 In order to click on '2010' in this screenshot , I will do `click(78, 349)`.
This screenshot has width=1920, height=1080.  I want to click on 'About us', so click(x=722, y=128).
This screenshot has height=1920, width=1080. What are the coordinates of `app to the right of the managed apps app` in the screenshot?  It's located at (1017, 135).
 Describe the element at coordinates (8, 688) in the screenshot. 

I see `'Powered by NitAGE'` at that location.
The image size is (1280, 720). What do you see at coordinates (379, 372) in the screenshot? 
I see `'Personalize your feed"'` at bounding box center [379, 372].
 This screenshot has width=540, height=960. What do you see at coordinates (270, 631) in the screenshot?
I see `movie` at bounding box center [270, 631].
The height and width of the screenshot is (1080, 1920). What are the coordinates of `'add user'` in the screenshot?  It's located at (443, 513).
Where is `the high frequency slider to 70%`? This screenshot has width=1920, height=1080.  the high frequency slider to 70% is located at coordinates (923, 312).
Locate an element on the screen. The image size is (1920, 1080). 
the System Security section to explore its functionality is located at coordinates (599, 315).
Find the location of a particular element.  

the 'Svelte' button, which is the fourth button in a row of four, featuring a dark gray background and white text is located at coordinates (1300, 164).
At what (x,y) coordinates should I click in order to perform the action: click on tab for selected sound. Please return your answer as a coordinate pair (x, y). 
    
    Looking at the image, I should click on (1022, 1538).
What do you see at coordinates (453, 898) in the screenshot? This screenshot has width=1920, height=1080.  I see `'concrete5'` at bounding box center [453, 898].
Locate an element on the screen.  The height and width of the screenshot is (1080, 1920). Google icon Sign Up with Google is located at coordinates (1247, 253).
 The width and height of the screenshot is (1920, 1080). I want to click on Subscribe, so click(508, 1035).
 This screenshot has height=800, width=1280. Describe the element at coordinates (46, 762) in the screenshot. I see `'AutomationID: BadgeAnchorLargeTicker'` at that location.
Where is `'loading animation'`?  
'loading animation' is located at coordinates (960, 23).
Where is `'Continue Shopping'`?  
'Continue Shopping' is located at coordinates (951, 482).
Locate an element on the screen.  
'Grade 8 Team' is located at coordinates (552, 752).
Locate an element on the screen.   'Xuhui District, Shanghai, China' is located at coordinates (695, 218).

──────

#### [EXERCISE DIRECTIONS]
Reproduce the material above, switching "Locate an element on the screen" to "Find an element on the screen" wherever it appears and leaving all else untouched.

#### [THE OUTPUT]
 In order to click on '2010' in this screenshot , I will do `click(78, 349)`.
This screenshot has width=1920, height=1080.  I want to click on 'About us', so click(x=722, y=128).
This screenshot has height=1920, width=1080. What are the coordinates of `app to the right of the managed apps app` in the screenshot?  It's located at (1017, 135).
 Describe the element at coordinates (8, 688) in the screenshot. 

I see `'Powered by NitAGE'` at that location.
The image size is (1280, 720). What do you see at coordinates (379, 372) in the screenshot? 
I see `'Personalize your feed"'` at bounding box center [379, 372].
 This screenshot has width=540, height=960. What do you see at coordinates (270, 631) in the screenshot?
I see `movie` at bounding box center [270, 631].
The height and width of the screenshot is (1080, 1920). What are the coordinates of `'add user'` in the screenshot?  It's located at (443, 513).
Where is `the high frequency slider to 70%`? This screenshot has width=1920, height=1080.  the high frequency slider to 70% is located at coordinates (923, 312).
Find an element on the screen. The image size is (1920, 1080). 
the System Security section to explore its functionality is located at coordinates (599, 315).
Find the location of a particular element.  

the 'Svelte' button, which is the fourth button in a row of four, featuring a dark gray background and white text is located at coordinates (1300, 164).
At what (x,y) coordinates should I click in order to perform the action: click on tab for selected sound. Please return your answer as a coordinate pair (x, y). 
    
    Looking at the image, I should click on (1022, 1538).
What do you see at coordinates (453, 898) in the screenshot? This screenshot has width=1920, height=1080.  I see `'concrete5'` at bounding box center [453, 898].
Find an element on the screen.  The height and width of the screenshot is (1080, 1920). Google icon Sign Up with Google is located at coordinates (1247, 253).
 The width and height of the screenshot is (1920, 1080). I want to click on Subscribe, so click(508, 1035).
 This screenshot has height=800, width=1280. Describe the element at coordinates (46, 762) in the screenshot. I see `'AutomationID: BadgeAnchorLargeTicker'` at that location.
Where is `'loading animation'`?  
'loading animation' is located at coordinates (960, 23).
Where is `'Continue Shopping'`?  
'Continue Shopping' is located at coordinates (951, 482).
Find an element on the screen.  
'Grade 8 Team' is located at coordinates (552, 752).
Find an element on the screen.   'Xuhui District, Shanghai, China' is located at coordinates (695, 218).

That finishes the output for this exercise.